The performance of many therapeutic proteins, including human interferon-α2b (IFN), is often impeded by their intrinsic instability to protease, poor pharmacokinetics, and strong immunity. Although PEGylation has been an effective approach to improve the pharmacokinetics of many proteins, a few noticeable limitations have aroused vast research efforts in seeking alternatives to PEG for bioconjugation. Herein, we report our investigation on the use of polysarcosine (PSar), a nonionic and hydrophilic polypeptoid, for IFN modification. The site-specific conjugate PSar-IFN, generated by native chemical ligation in high yield, is systematically compared with a similarly produced PEG-interferon conjugate (PEG-IFN) to evaluate the in vitro and in vivo behaviors.
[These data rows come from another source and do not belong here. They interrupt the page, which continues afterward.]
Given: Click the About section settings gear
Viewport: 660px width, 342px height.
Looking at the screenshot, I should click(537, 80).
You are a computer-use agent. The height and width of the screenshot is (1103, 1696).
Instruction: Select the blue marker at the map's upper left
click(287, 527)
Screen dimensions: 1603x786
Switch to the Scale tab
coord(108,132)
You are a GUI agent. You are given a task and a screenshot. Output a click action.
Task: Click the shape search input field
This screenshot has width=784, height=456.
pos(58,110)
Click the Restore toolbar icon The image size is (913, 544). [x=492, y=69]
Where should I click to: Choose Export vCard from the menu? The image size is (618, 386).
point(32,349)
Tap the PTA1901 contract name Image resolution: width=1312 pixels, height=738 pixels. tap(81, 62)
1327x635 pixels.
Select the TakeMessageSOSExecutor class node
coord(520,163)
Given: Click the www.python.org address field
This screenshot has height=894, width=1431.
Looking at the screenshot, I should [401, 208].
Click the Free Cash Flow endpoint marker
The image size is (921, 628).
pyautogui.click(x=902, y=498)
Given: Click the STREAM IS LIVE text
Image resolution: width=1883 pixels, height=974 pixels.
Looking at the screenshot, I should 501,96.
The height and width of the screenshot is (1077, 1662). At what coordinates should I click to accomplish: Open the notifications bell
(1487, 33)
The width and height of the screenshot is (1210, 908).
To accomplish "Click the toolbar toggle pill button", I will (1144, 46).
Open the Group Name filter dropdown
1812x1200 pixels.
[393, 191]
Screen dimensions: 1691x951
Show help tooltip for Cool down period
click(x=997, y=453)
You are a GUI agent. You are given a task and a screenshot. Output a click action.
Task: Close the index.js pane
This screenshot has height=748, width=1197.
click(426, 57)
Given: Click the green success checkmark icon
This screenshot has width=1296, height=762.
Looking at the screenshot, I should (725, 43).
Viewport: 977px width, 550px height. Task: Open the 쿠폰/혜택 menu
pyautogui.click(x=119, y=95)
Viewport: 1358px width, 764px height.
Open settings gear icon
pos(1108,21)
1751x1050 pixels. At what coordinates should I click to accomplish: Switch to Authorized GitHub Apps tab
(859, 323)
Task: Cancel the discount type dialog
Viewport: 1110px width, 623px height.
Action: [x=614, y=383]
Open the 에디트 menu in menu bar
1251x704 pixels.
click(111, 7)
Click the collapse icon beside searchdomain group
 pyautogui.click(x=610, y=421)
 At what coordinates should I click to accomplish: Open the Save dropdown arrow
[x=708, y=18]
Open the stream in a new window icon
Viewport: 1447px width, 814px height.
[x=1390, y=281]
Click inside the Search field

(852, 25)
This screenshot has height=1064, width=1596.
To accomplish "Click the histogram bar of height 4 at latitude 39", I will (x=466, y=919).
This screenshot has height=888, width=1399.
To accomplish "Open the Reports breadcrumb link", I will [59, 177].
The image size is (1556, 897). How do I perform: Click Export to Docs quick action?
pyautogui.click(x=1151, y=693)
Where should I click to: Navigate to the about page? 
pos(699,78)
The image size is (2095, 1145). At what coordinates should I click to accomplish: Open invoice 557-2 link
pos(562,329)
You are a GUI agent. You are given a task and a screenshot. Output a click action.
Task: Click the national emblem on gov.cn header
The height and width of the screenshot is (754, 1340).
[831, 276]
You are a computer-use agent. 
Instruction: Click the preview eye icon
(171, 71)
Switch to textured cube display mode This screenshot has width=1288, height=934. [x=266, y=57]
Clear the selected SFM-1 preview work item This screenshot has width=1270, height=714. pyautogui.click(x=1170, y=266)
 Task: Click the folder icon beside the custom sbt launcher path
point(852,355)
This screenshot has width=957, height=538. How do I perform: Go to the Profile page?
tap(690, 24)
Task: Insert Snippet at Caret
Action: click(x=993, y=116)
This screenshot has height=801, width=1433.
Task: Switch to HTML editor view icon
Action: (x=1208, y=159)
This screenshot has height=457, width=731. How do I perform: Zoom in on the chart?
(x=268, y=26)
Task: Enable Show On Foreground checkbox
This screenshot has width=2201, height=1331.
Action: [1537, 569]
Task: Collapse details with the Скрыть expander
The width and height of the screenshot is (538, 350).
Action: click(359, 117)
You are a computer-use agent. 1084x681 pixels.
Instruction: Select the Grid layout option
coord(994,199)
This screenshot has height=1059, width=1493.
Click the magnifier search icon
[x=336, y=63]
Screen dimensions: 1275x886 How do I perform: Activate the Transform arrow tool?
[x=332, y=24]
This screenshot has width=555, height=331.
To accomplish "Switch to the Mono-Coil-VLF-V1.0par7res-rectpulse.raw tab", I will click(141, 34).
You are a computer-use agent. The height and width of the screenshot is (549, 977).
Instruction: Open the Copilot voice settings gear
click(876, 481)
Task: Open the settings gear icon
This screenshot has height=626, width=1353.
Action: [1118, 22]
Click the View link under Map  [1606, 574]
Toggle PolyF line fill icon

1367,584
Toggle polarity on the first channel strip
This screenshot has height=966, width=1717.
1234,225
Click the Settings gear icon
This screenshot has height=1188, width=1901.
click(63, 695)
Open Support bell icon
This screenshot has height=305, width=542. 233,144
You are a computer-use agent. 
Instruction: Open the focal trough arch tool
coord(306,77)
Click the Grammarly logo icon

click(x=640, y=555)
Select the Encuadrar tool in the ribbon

PSar is found to show comparable ability in stabilizing IFN from protease digestion in vitro and prolonging the circulation half-life in vivo. Interestingly, PSar-IFN retains more activity in vitro and accumulates more in the tumor sites upon systemic administration than PEG-IFN. Most importantly, PSar-IFN is significantly more potent in inhibiting tumor growth and elicits considerably less anti-IFN antibodies in mouse than PEG-IFN. Together, our results demonstrate for the first time that PSar is an outstanding candidate for therapeutic protein conjugation. Considering the low toxicity, biodegradability, and excellent stealth effect of PSar, this study suggests that such polypeptoids hold enormous potential for many biomedical applications including protein delivery, colloidal stabilization, and nanomedicine.